Required task A -
In the records below, lay out the stretch from the line containing "The height and" through the end of the records as a JSON list of strings, one string per line, with blank lines omitted. Leave the pictures out.

* Start Selected text *

Yesterday in our first post on looking at a Vested Outsourcing business model in logistics outsourcing by explaining what is “Vested Outsourcing”, how it works in logistics outsourcing, and the 8 things you should look out for in a logistics service provider that can effectively engage with you as the customer in a vested outsourcing environment. As a reminder, Vested Outsourcing is a term coined by Kate Visatek and Karl Monradt out of the University of Tennessee. The two essentially started out on a simple research project and ended up writing a series of books to introduce a true hybrid approach to business outsourcing in general, not just logistics.
As a quick summary this new hybrid approach to outsourcing holds the following tenets:
Today, we will talk about the main benefits of Vested Outsourcing to the logistics and supply chain realms of your business.
The logistics service provider looks at how it can best apply processes, technologies and capabilities that will drive value to the company that wants to outsource logistics services to the provider. This commitment from the logistics provider to deliver results for the customer, like a commitment to reduce costs, reduce errors, eliminate waste and improve service or increase market share, shifts risk to the outsource provider.
On the flip side the customer outsourcing to the logistics service provider commits to allow the outsource provider to earn additional profit, above and beyond industry average profits for their service area, for achieving this incremental value. In addition the company that is outsourcing commits to providing a certain level of business for the outsource provider.

* End Selected text *
* Start Data lines *

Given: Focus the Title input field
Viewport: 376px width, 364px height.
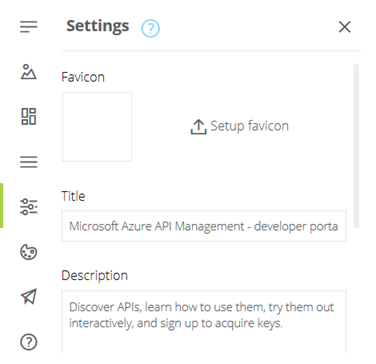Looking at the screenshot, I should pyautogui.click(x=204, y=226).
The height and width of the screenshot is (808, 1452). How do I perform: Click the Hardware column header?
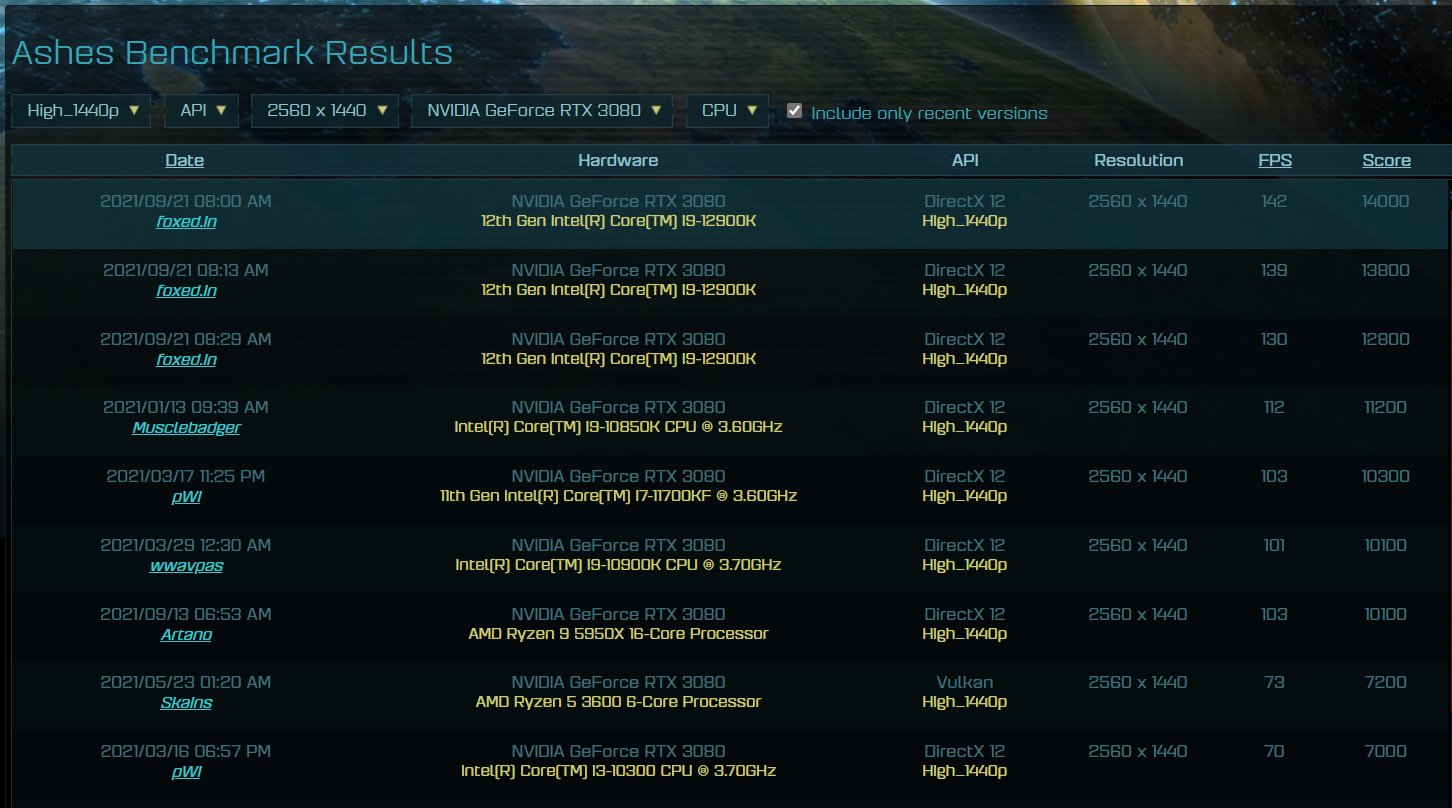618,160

* End Data lines *

Required task B -
Output the stretch of the Vested Outsourcing text from "As a quick summary" through "to the outsource provider.".

Problem solution A -
[
  "The height and width of the screenshot is (808, 1452). How do I perform: Click the Hardware column header?",
  "618,160"
]

Problem solution B -
As a quick summary this new hybrid approach to outsourcing holds the following tenets:
Today, we will talk about the main benefits of Vested Outsourcing to the logistics and supply chain realms of your business.
The logistics service provider looks at how it can best apply processes, technologies and capabilities that will drive value to the company that wants to outsource logistics services to the provider. This commitment from the logistics provider to deliver results for the customer, like a commitment to reduce costs, reduce errors, eliminate waste and improve service or increase market share, shifts risk to the outsource provider.